Schreibfaule Autorinnen…

So, nachdem der letzte Beitrag in seinen Grundzügen auf dem Tablet während einer der wenigen überflüssigen Vorlesungen entstand, nutze ich die Nacht und die überschüssige Energie, mal wieder ein paar Zeilen in Ruhe zu verfassen.

Wie ich es gestern bereits habe anklingen lassen, suche ich seit kurzem wieder aktiver nach Anschluss und es wäre sicher sehr komisch, wenn ich diesen Anschluss nicht auch unter anderen Schreiberlinginnen suchen würde. Also suche ich mir eine lokale Gruppe im Netz und trete bei. Nun etwas seltsames, aber sicher keine neue Beobachtung. Die Gruppe ist gut bevölkert, aber weitgehend tot. Ich bin sicher nicht die Einzige, wenn ich die Auffassung äußere, dass Leute die gern ihre Gedanken und Phantasien zu Papier bringen, auch gern über das geschriebene Wort kommunizieren. Fehlanzeige! Die Gruppe ist so tot, wie ein Regenwurm im Hochsommer auf einem asphaltierten Gehweg. Vielleicht aber nicht ganz so knusprig…

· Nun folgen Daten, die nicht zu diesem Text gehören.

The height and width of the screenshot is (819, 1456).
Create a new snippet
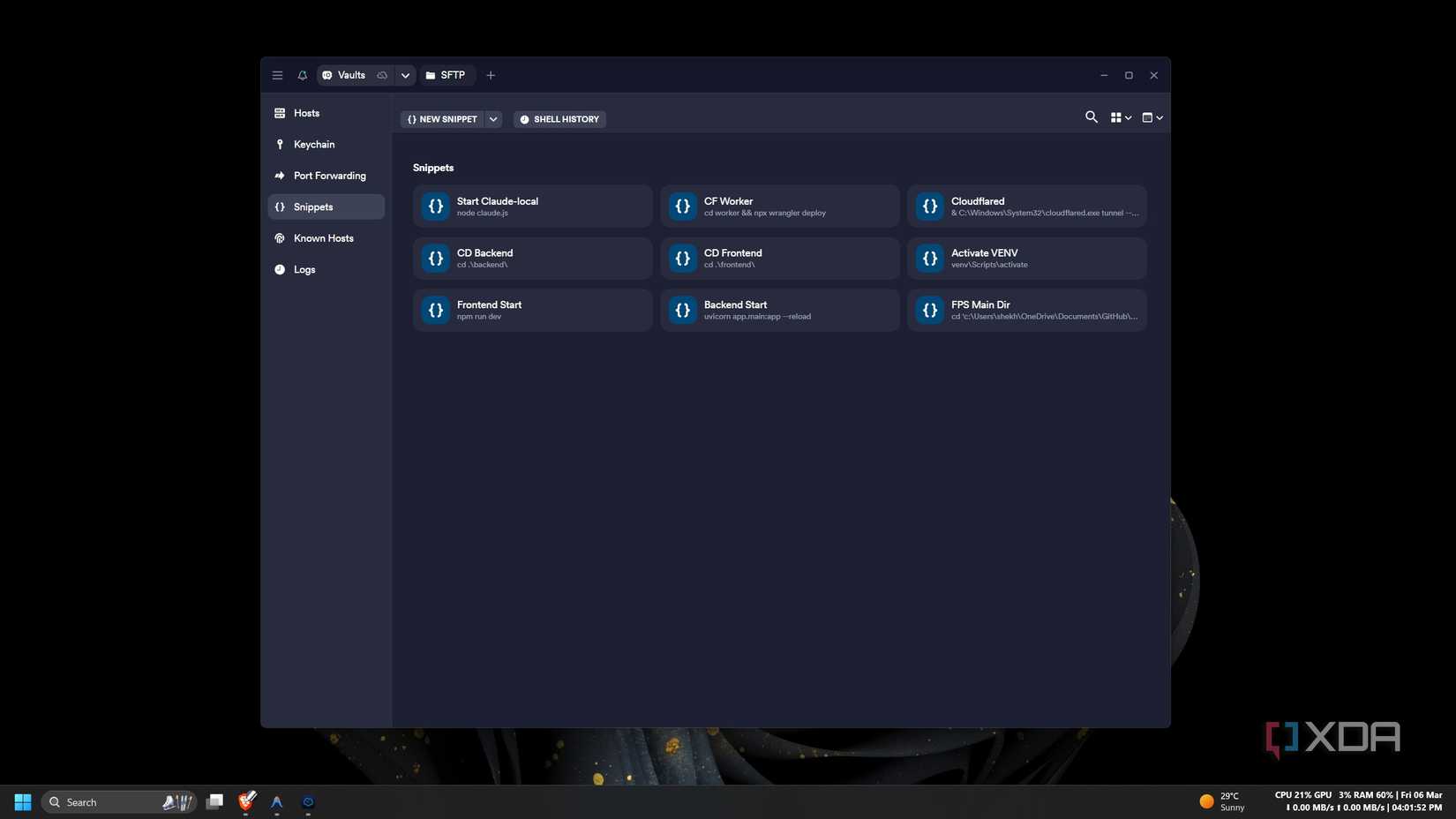[x=443, y=118]
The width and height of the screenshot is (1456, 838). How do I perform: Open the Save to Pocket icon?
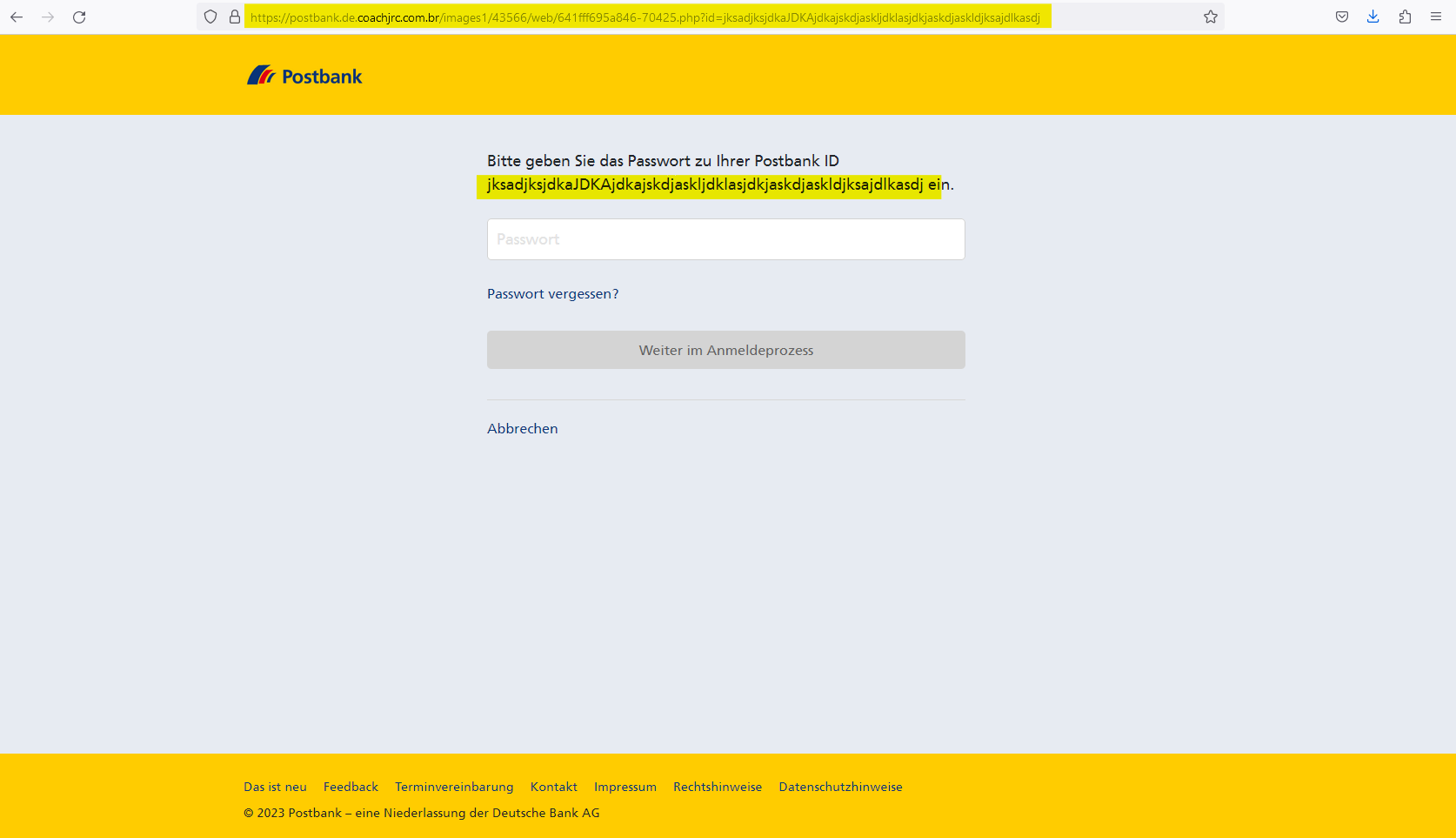pyautogui.click(x=1342, y=17)
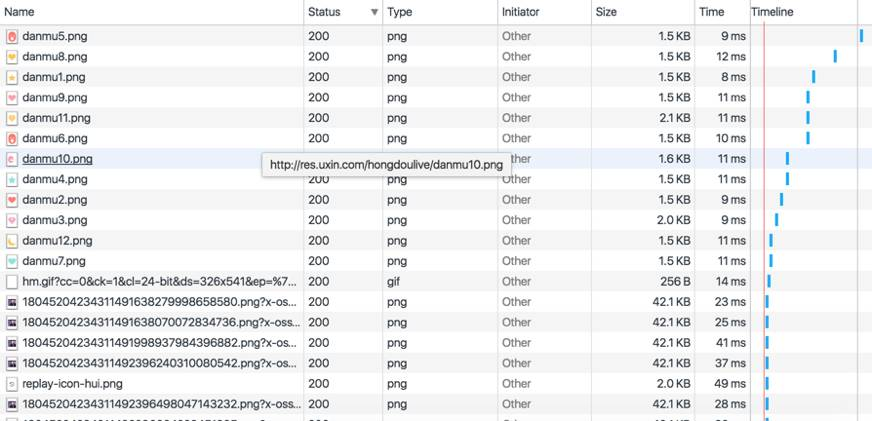Viewport: 872px width, 421px height.
Task: Sort by the Type column header
Action: coord(400,12)
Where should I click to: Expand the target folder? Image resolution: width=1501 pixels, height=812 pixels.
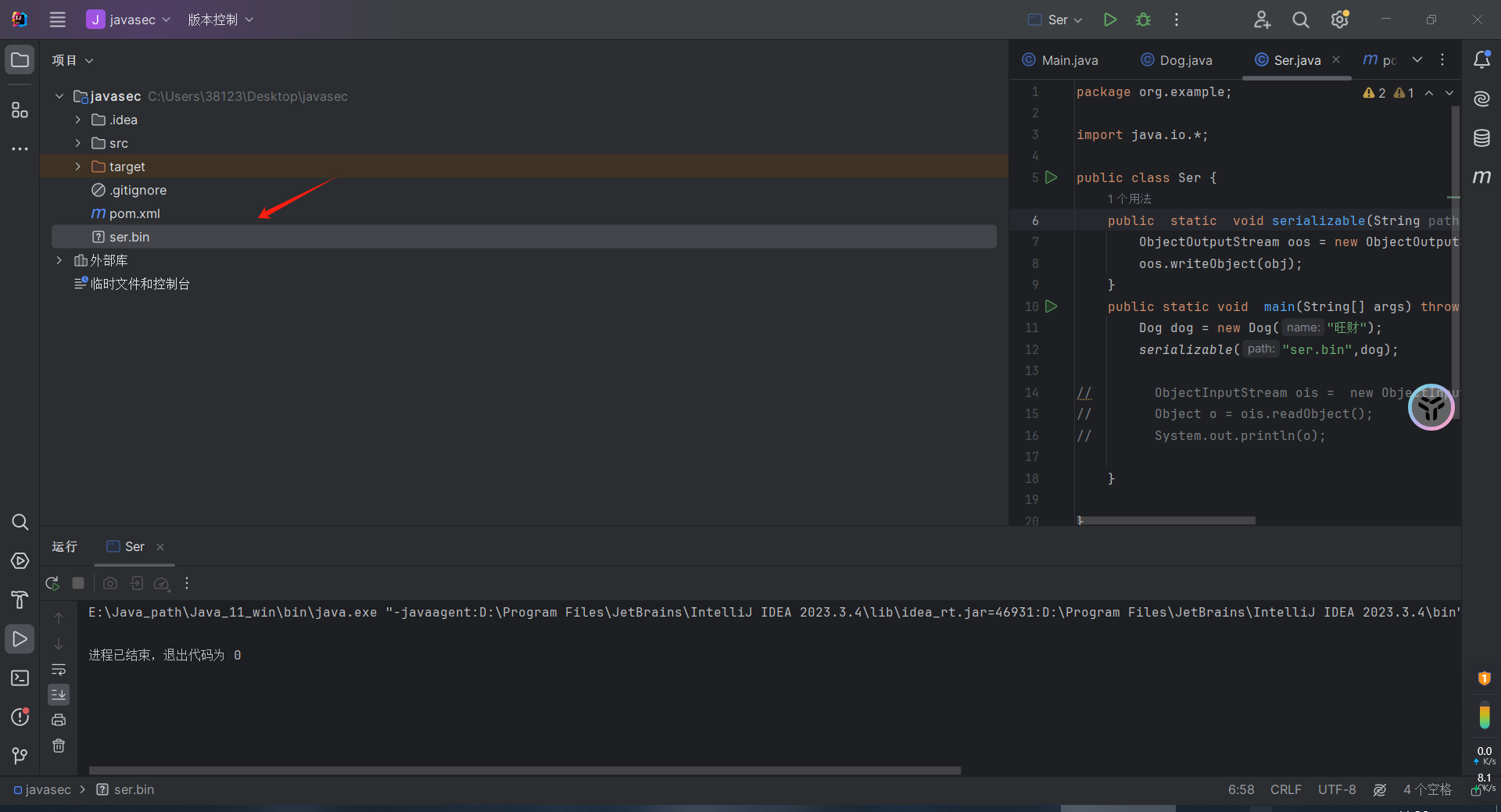coord(78,166)
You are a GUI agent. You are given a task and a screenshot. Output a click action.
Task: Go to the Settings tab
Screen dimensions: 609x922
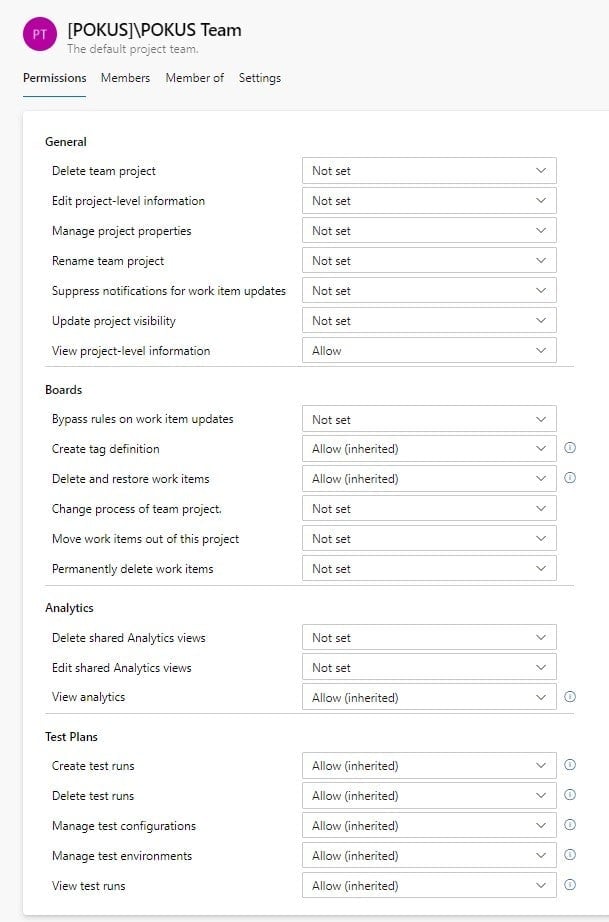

Ich habe in der Vergangenheit immer wieder die Feststellung gemacht, dass die Gruppen, dabei ist die Seite auf der sie eingepflegt waren egal, immer wieder für klägliche Versuche der Werbung genutzt wurde, hier und da wurde auch Kontakt gesucht, aber ein Erfolg des Letztgenannten konnte man nicht erkennen. Zumindest nicht, wenn die Autorin ihres Gesuchs nicht lange viel Zeit, zum Teil mehr als 2 Jahre, auf eine Antwort warten wollte.

Warum ist das so? Sind wir alle so egoistisch? Sind wir sozial verkrüppelt, dass wir uns außerhalb unsere Kopfes nicht mehr zurecht finden? Wollen wir nur Werbung absetzen und hoffen das Ganze wird zu einem viralen Selbstläufer? Als Antwort auf alle meine hypothetischen Fragen würde ich mich zu einem klaren ‚vielleicht‘ durchringen.

Wenn ich mich so sehe, und die Leute betrachte, die ich besser kenne, die schreiben, so liegt es in der Natur der Dinge, dass man bei der Tätigkeit des Schreibens allein für sich ist. Macht sich auch besser, um niemanden mit dem Geklapper der Tasten zu nerven, aber schont auch die eigenen Reizleiter in der Birne, wenn man nicht dauernd aus dem Fluss gerissen wird, weil jemand meint, es sei Zeit höfliche Belanglosigkeiten auszutauschen.

Ich arbeite also klar allein in Ruhe für mich und genieße es. Ich genieße es aber auch, wenn man mich wegen meines Schreibens bewundert, wenn ich zum Beispiel jemanden meine Werke zum Lesen gebe, oder sie gar selbst vorlese. Ein wenig Streicheleinheiten fürs Ego in Form von Lob, hat sicher jeder normale Mensch gern, der sich mehr Wert als einem Küchengerät zumisst. Egoistisch würde ich mich in dem Fall aber nicht unbedingt nennen, da ich das Schreiben, Lesen und gelesen werden als einen Austausch sehe, der nur funktioniert, wenn man jemanden hat, mit dem man sich gleichberechtigt austauscht.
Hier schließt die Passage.